Our current investing thesis at USV is about expanding access to knowledge, wellness, and capital. We believe that these are core human needs and that opening up access to them is both good for society and also good business. Our approach to these challenges is centered on lowering the costs of these services and increasing competition to provide them.
Often society’s answer to providing universal access is to grant a monopoly. Look at cable services in the US. We granted local franchise monopolies in return for a commitment to build out the market and serve everyone. Look at our K12 system in the US. Everyone can go to school for free but you have to go to the school in your town, even if it’s much worse than the school in the next town. Look at Medicare in the US. Everyone over 65 can get Medicare. But everyone gets the same coverage even if they have vastly different medical needs.
These efforts are all great successes. They have provided needed services to the vast majority of society. But they are monopolies. To see them any other way is wrong.
I strongly believe in equity for all humans, but I also believe that choice is incredibly important. It keeps everyone honest. It keeps costs in check. And it is central to ensuring equity for everyone.
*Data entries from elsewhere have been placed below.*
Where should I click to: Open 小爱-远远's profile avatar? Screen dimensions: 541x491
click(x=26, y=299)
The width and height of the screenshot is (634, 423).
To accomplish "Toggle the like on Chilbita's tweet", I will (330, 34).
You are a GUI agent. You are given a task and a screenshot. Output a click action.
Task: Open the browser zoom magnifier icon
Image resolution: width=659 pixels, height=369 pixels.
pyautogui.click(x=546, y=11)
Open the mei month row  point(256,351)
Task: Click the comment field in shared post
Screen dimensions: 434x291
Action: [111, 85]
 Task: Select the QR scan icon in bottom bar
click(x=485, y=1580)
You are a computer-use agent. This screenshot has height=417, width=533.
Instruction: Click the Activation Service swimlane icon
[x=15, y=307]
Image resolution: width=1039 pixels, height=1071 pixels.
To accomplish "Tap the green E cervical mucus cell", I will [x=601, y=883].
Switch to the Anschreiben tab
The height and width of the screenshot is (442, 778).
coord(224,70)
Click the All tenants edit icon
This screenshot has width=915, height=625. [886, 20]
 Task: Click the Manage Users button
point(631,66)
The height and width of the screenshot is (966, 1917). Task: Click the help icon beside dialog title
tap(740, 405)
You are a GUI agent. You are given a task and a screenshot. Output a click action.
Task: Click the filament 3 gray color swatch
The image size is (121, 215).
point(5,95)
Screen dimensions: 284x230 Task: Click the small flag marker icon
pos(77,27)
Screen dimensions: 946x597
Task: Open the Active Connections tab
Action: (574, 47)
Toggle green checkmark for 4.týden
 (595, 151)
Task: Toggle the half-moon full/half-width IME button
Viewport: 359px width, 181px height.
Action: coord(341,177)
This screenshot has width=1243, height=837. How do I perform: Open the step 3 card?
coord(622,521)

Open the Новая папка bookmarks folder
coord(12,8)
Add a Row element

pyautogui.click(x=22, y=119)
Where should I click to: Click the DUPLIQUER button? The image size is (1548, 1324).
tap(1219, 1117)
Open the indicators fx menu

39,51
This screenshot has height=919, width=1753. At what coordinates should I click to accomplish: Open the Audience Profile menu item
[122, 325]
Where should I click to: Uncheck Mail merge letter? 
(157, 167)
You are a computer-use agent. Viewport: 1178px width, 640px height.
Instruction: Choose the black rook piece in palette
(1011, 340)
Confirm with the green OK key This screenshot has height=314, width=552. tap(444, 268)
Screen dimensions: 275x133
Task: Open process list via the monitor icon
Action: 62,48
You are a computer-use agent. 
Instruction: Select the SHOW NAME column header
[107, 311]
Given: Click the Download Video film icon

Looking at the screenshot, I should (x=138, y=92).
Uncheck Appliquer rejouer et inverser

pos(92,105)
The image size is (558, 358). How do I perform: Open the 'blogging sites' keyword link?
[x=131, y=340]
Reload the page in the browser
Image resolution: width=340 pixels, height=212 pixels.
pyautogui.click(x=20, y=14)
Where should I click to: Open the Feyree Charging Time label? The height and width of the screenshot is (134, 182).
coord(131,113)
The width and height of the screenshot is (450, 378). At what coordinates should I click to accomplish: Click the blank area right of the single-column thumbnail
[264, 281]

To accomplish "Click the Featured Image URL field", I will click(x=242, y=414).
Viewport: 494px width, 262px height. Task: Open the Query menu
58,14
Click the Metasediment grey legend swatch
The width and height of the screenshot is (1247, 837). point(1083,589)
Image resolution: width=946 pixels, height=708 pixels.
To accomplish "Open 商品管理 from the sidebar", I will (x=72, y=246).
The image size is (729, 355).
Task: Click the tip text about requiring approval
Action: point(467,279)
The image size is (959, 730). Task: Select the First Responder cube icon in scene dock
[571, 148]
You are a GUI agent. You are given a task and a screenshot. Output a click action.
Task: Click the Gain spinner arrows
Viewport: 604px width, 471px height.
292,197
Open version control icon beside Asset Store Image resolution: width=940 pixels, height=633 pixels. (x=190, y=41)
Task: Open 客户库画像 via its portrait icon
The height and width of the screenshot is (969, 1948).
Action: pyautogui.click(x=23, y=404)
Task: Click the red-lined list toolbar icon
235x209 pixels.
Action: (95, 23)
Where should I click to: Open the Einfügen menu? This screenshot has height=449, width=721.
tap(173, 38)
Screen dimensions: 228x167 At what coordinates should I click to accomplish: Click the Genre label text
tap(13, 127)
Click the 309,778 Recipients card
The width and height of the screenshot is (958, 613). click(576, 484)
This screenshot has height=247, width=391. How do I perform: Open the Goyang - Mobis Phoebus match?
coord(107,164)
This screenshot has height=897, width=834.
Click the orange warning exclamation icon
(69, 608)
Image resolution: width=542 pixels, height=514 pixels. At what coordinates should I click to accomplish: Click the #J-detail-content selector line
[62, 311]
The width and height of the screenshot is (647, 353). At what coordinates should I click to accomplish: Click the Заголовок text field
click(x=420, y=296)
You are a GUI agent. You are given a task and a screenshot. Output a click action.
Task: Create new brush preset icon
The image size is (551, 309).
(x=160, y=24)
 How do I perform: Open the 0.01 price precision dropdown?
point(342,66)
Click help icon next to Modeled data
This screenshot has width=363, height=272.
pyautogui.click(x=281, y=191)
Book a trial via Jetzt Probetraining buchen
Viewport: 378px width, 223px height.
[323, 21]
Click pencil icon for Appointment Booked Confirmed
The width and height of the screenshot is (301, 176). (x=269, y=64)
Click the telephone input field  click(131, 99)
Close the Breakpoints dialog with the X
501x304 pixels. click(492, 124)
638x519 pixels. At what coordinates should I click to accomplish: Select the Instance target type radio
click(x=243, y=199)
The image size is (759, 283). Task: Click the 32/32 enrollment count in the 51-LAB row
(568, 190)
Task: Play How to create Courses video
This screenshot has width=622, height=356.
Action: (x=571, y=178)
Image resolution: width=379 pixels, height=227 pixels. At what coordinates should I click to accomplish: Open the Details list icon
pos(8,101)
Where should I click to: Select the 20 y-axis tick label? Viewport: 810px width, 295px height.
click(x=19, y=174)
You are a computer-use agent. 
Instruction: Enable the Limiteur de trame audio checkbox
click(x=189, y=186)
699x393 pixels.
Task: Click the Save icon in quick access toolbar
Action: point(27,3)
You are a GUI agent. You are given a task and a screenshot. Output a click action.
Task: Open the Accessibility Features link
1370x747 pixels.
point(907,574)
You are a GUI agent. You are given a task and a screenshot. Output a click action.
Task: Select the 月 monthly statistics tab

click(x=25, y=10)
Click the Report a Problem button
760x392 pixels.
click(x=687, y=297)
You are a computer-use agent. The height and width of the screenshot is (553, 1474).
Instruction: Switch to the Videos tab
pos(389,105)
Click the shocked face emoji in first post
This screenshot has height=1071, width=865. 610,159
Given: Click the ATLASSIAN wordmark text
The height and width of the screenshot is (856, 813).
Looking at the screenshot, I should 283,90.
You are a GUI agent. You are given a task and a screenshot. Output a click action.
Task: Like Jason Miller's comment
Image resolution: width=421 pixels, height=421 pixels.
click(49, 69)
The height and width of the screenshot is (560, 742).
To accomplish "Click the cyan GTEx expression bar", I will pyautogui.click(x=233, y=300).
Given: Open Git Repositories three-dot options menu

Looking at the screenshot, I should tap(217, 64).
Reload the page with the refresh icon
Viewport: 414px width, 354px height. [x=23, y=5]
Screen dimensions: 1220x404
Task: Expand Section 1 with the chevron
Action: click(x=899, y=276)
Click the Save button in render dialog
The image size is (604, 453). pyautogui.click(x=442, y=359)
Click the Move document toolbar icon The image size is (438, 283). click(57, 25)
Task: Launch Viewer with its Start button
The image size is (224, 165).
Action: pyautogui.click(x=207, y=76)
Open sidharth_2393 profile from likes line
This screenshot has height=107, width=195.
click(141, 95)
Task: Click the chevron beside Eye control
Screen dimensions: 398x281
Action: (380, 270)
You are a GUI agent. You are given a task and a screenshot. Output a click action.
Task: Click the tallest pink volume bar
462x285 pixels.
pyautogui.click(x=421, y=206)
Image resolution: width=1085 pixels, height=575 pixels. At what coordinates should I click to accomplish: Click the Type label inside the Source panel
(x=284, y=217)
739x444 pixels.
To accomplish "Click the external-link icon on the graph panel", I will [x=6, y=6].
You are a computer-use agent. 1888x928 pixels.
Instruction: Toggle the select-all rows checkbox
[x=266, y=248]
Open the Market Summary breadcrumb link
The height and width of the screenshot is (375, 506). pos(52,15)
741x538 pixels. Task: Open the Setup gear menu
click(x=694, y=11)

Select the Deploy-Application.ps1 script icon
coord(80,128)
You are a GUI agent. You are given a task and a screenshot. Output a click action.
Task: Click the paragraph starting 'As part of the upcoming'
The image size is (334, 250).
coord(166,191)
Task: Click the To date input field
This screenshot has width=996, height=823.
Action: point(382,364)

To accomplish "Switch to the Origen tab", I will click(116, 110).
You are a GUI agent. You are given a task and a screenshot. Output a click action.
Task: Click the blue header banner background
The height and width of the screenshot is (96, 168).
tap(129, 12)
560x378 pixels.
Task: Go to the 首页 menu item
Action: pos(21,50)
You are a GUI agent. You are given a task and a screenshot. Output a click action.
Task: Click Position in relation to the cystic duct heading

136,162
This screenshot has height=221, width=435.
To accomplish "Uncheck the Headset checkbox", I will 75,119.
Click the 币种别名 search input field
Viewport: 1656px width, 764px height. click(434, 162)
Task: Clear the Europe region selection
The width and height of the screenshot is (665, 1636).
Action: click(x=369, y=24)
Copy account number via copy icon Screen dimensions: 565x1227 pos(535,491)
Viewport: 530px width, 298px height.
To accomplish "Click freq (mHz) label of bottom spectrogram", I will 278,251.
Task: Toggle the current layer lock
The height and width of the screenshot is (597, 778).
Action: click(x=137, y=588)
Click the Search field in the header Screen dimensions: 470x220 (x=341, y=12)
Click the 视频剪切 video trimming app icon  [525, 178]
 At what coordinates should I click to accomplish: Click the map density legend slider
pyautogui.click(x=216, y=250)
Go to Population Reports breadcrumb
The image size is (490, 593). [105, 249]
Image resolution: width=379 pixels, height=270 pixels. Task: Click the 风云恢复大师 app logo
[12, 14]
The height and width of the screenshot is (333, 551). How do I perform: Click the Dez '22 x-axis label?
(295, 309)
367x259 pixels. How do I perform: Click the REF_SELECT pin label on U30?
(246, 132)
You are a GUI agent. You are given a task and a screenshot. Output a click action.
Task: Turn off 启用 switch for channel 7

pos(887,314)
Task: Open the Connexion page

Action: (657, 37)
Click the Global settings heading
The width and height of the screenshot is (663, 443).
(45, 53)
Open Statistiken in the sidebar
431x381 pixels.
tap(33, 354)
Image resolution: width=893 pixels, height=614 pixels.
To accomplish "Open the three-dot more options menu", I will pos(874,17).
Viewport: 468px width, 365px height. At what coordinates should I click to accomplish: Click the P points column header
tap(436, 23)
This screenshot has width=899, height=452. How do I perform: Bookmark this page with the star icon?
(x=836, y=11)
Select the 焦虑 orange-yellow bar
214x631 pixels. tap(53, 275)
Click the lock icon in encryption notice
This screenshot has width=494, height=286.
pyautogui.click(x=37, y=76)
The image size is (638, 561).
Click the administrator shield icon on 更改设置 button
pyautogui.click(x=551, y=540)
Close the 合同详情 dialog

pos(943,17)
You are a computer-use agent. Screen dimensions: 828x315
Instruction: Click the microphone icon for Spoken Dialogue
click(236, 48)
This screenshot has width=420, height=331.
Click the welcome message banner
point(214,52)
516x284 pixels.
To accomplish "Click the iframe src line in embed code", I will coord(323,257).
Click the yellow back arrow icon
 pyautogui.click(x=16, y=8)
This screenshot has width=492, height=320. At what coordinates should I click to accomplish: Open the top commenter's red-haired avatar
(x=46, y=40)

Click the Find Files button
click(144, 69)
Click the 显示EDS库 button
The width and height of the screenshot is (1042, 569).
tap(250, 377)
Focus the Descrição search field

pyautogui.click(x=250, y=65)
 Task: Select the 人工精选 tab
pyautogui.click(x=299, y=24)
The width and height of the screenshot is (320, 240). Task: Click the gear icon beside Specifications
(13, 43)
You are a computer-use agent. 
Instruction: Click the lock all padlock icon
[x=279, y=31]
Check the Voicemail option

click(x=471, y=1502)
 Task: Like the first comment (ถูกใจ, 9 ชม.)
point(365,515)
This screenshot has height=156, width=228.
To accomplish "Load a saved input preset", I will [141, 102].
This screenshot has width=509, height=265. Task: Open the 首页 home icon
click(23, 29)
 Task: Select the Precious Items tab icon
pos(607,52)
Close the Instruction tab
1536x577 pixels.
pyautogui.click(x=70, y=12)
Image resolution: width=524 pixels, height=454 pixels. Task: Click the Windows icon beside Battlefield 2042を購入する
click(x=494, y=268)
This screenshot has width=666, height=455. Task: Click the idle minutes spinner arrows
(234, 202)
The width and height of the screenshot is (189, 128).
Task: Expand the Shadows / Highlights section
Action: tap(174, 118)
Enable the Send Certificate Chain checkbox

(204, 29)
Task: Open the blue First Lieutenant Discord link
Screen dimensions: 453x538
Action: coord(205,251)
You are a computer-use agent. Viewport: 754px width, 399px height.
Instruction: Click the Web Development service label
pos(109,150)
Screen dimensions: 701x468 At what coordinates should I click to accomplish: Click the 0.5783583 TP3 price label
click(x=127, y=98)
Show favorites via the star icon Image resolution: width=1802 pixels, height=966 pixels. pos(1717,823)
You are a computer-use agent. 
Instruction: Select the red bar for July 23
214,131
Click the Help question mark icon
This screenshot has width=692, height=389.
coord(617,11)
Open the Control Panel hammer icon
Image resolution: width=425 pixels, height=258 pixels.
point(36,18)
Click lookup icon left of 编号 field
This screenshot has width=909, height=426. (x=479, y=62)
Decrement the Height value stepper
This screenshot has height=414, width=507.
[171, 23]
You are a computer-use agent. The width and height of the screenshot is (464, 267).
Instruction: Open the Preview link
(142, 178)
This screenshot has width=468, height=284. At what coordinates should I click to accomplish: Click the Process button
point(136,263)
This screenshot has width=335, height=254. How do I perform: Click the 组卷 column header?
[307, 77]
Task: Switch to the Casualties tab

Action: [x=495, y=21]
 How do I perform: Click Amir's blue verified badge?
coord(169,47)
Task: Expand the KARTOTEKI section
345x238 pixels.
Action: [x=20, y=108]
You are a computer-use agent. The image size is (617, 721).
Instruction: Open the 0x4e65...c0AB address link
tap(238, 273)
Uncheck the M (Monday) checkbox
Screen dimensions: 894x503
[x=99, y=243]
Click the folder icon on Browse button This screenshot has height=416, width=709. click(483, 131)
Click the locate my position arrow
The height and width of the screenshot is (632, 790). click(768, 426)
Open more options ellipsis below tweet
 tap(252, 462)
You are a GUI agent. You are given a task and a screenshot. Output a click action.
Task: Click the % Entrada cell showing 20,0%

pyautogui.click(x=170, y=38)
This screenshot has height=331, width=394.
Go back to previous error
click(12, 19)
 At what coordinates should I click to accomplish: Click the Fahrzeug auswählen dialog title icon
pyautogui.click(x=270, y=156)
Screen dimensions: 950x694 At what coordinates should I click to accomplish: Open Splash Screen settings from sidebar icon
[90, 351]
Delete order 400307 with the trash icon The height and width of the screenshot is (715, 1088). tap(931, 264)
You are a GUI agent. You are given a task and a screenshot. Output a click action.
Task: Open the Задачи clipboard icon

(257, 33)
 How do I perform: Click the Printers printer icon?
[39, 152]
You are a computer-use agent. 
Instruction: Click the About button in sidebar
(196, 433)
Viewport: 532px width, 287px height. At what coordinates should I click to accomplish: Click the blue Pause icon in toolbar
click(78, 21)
I started thinking about this during a debate with my kids and their friends this summer about making college education free for everyone. I wondered whether that would just entrench the current ridiculously expensive model of college education in the US. And whether there might be a better way of making sure everyone can access a high quality higher education experience.
It is tempting to say “we should standardize on this and agree that we will all pay for it and make it available to everyone.” How can you argue with that?
And yet we know that approach leads to systems that don’t change, don’t adapt, cost too much, fail us, and frustrate us.
This is the reason I am so drawn to the idea of a universal basic income. I can’t honestly understand how we would structure it, how we make it sustainable, and how we actually all agree to do it. But the idea of spending our money ensuring that everyone has the means to access the essential human needs instead of trying to provide these services makes a lot of sense to me. Imagine if we stop providing these services and use all of that money to give people to ability to pay for them.